Fils d'immigrés allemand et italien, Enrique Dussel grandit dans un village de la Pampa avec les valeurs du catholicisme social[3]. De 1946 à 1951, il étudie au lycée technique agricole Domingo Faustino Sarmiento de Mendoza. En 1952, il entame des études de philosophie à la Faculté de philosophie de l’Université nationale de Cuyo. Après avoir participé à la fondation de Fédération universitaire de l’Ouest, il est incarcéré en 1954 avec d’autres dirigeants des mouvements étudiants qui luttaient contre Juan Perón[4],[5].
À l’Université nationale de Cuyo, Dussel a pour professeurs Ángel González Álvarez (es), Mauricio López, Arturo Andrés Roig et surtout Guido Soaje Ramos, son professeur d’éthique qui lui fait découvrir Aristote et Thomas d’Aquin, Max Scheler et Dietrich von Hildebrand. Dès cette époque, Enrique Dussel lit le grec, le latin, le français et l'allemand. Il se passionne déjà pour les penseurs chrétiens français, et notamment Jacques Maritain et Emmanuel Mounier[6].
En parallèle, de 1951 à 1954, il suit des cours à l’École des Beaux-Arts et souhaite devenir architecte : cette vocation artistique motivera plus tard ses réflexions sur le design et l'esthétique de la libération, puis l'esthétique décoloniale.

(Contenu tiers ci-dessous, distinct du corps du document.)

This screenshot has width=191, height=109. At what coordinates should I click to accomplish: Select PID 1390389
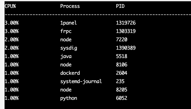[126, 48]
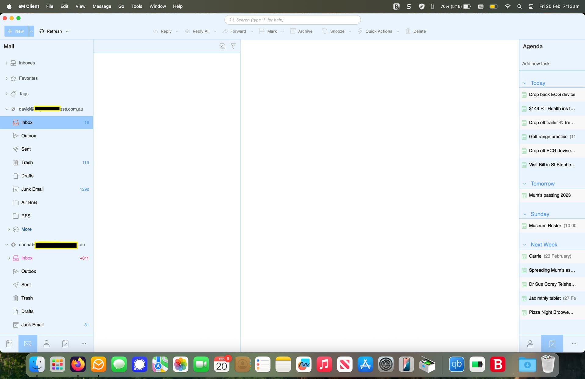Viewport: 585px width, 379px height.
Task: Open Contacts view in left bottom bar
Action: [x=46, y=344]
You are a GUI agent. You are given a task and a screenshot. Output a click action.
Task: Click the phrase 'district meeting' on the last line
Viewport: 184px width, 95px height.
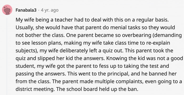(x=35, y=89)
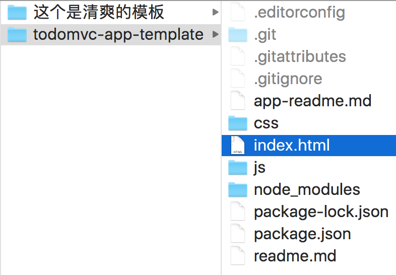396x275 pixels.
Task: Click the .editorconfig file icon
Action: pyautogui.click(x=238, y=13)
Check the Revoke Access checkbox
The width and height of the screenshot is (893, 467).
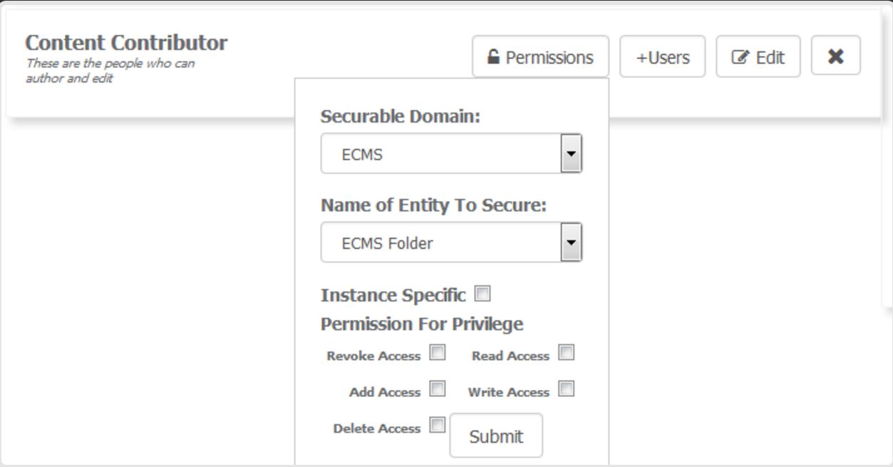438,353
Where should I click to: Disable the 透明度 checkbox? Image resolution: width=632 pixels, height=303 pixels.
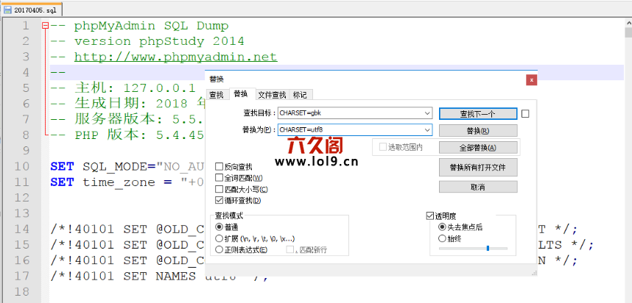coord(430,216)
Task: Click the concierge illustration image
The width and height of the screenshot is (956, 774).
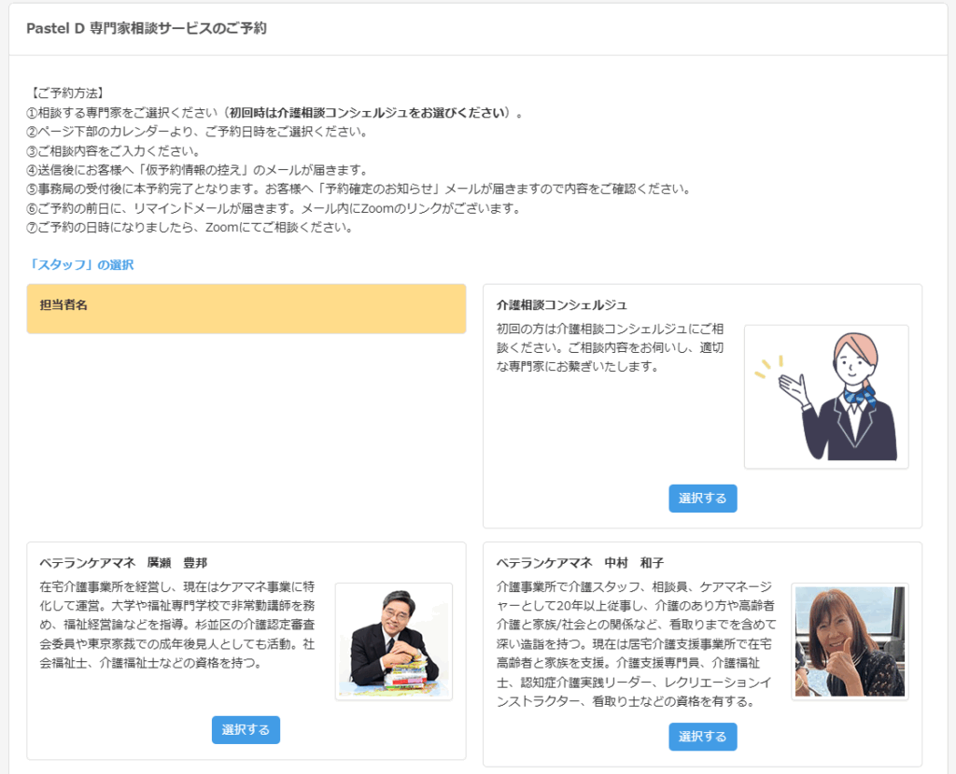Action: coord(825,397)
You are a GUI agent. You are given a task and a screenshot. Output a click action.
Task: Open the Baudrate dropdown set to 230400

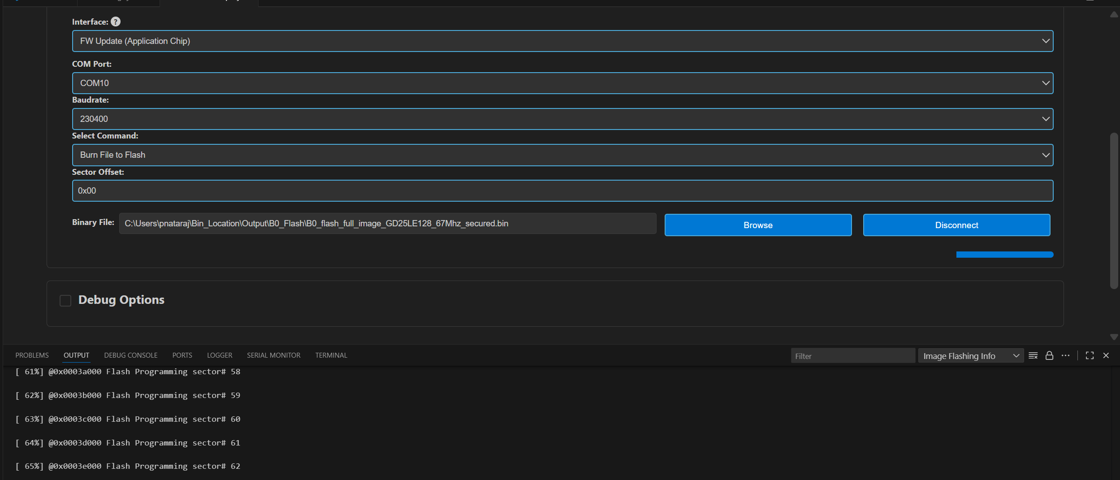point(562,119)
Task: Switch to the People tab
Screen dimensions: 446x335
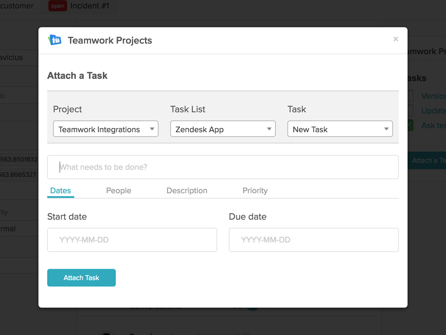Action: pyautogui.click(x=118, y=191)
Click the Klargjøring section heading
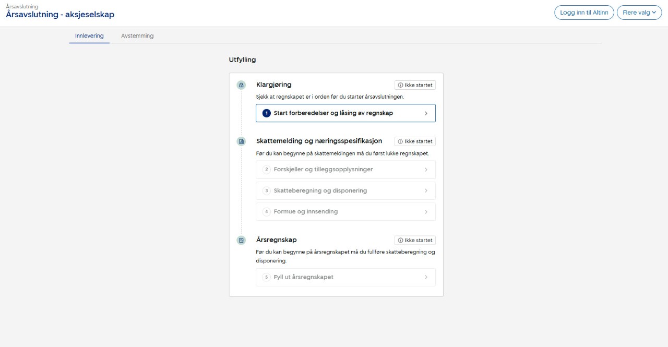 pos(274,85)
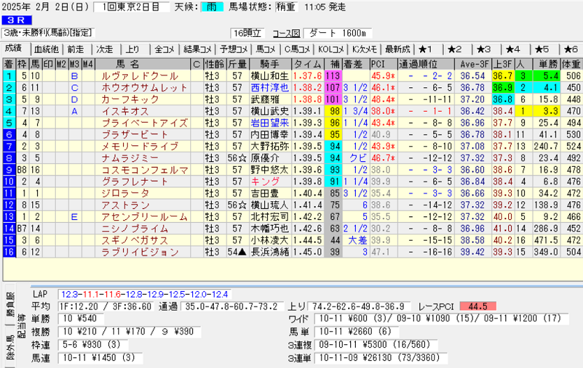Switch to the 前走 tab
Image resolution: width=583 pixels, height=368 pixels.
(x=75, y=50)
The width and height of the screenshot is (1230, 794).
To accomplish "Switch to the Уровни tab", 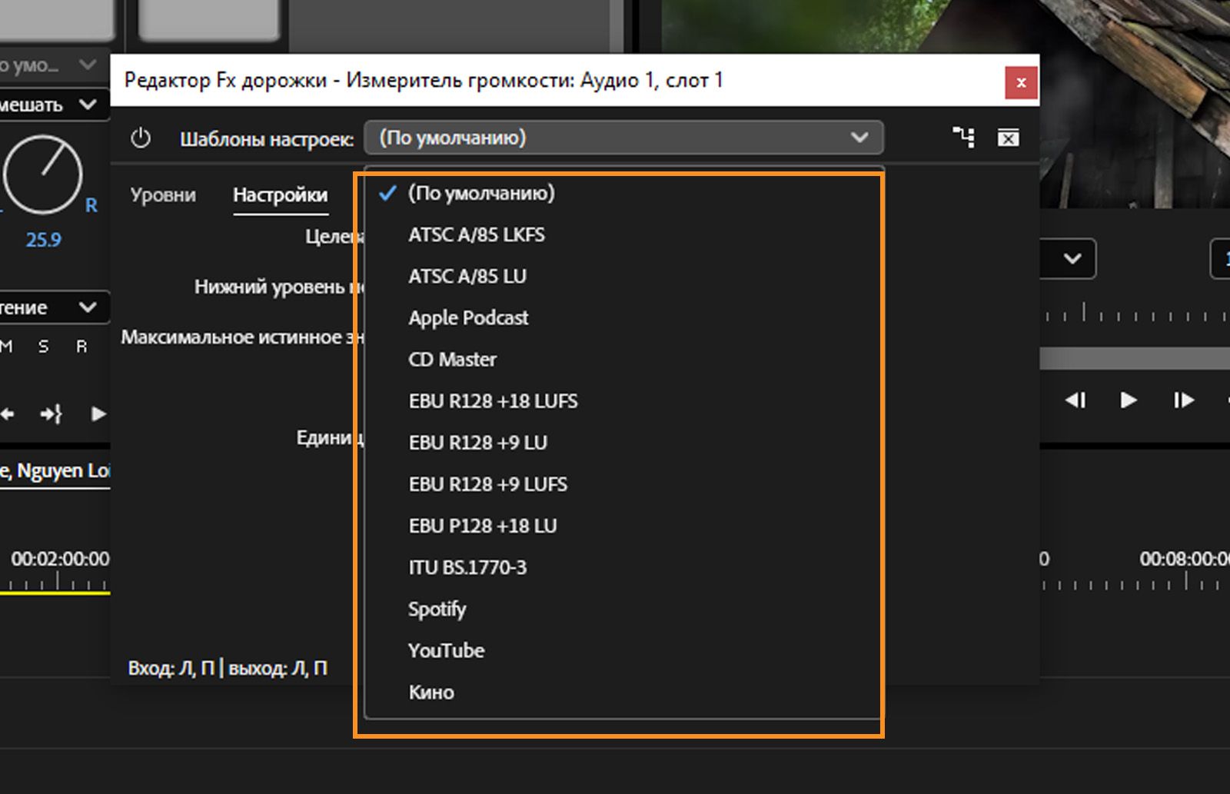I will [163, 195].
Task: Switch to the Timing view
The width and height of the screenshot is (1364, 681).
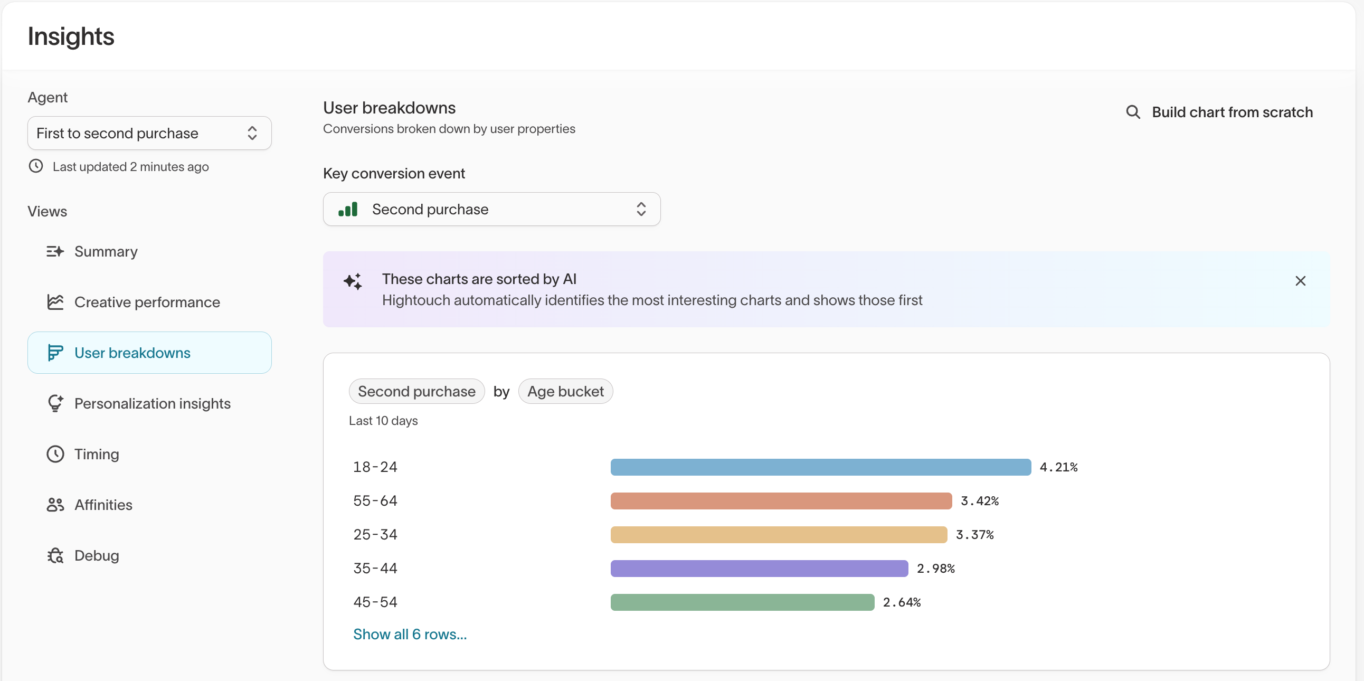Action: tap(96, 454)
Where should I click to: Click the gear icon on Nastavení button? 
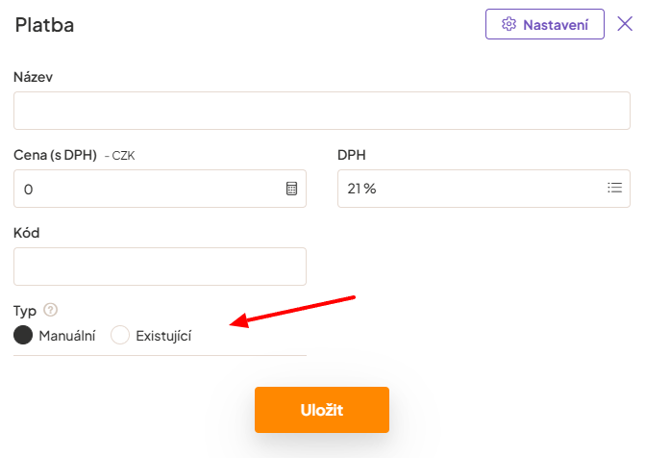pos(509,25)
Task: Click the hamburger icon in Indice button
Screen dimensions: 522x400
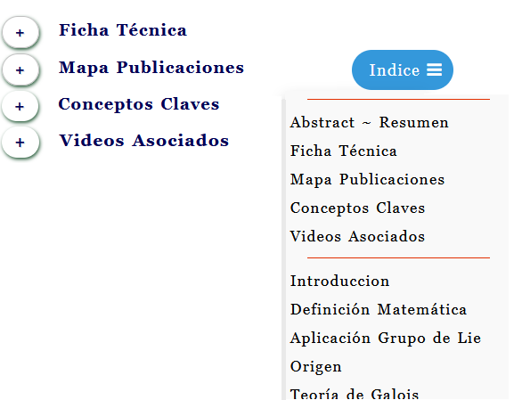Action: [x=435, y=70]
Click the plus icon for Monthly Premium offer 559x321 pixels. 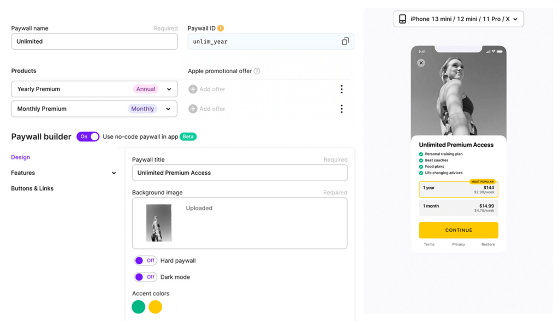(x=193, y=109)
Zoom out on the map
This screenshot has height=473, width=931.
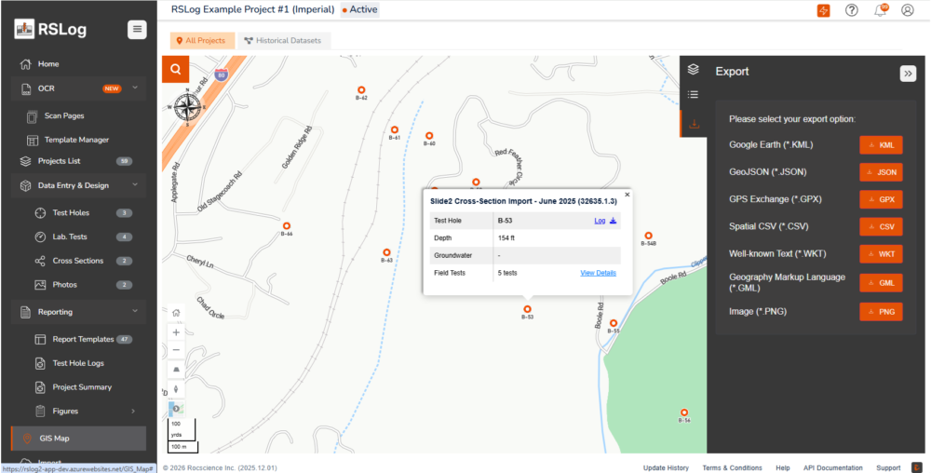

En 1957, Enrique Dussel part étudier à l'Université complutense de Madrid où il suit les cours de José Luis López Aranguren (es), Antonio Millán-Puelles (es), Pedro Laín Entralgo (es), Julián Marías Aguilera et Xavier Zubiri. En mémoire de fin d'études, il soutient une première thèse intitulée La problématique du bien commun dans la pensée grecque jusqu’à Aristote. À l'été 1957, il voyage à Paris, Bruxelles, Fribourg, Florence, Bologne, et Rome, puis embarque pour le Liban, la Syrie et arrive en Israël. À Nazareth, il fait la connaissance de Paul Gauthier et travaille pendant un mois à son projet de cité ouvrière visant à loger des populations palestiniennes vivant dans une extrême pauvreté[7],[8].
De retour en Espagne, il obtient son doctorat de philosophie en 1959 pour une thèse influencée par Jacques Maritain sur La problématique du bien commun, des Présocratiques à Kelsen. Il retourne alors en Israël et y travaille pendant deux ans, de 1959 à 1961, comme charpentier. Là, il prend conscience de la situation des opprimés latino-américains qu'il décrit en employant la catégorie, chère à Paul Gauthier, de « pauvreté »[9]. À la même époque, Enrique Dussel apprend l'hébreu et lit les philosophes judéo-allemands Hermann Cohen, Martin Buber et surtout L'Étoile de la Rédemption de Franz Rosenzweig[8].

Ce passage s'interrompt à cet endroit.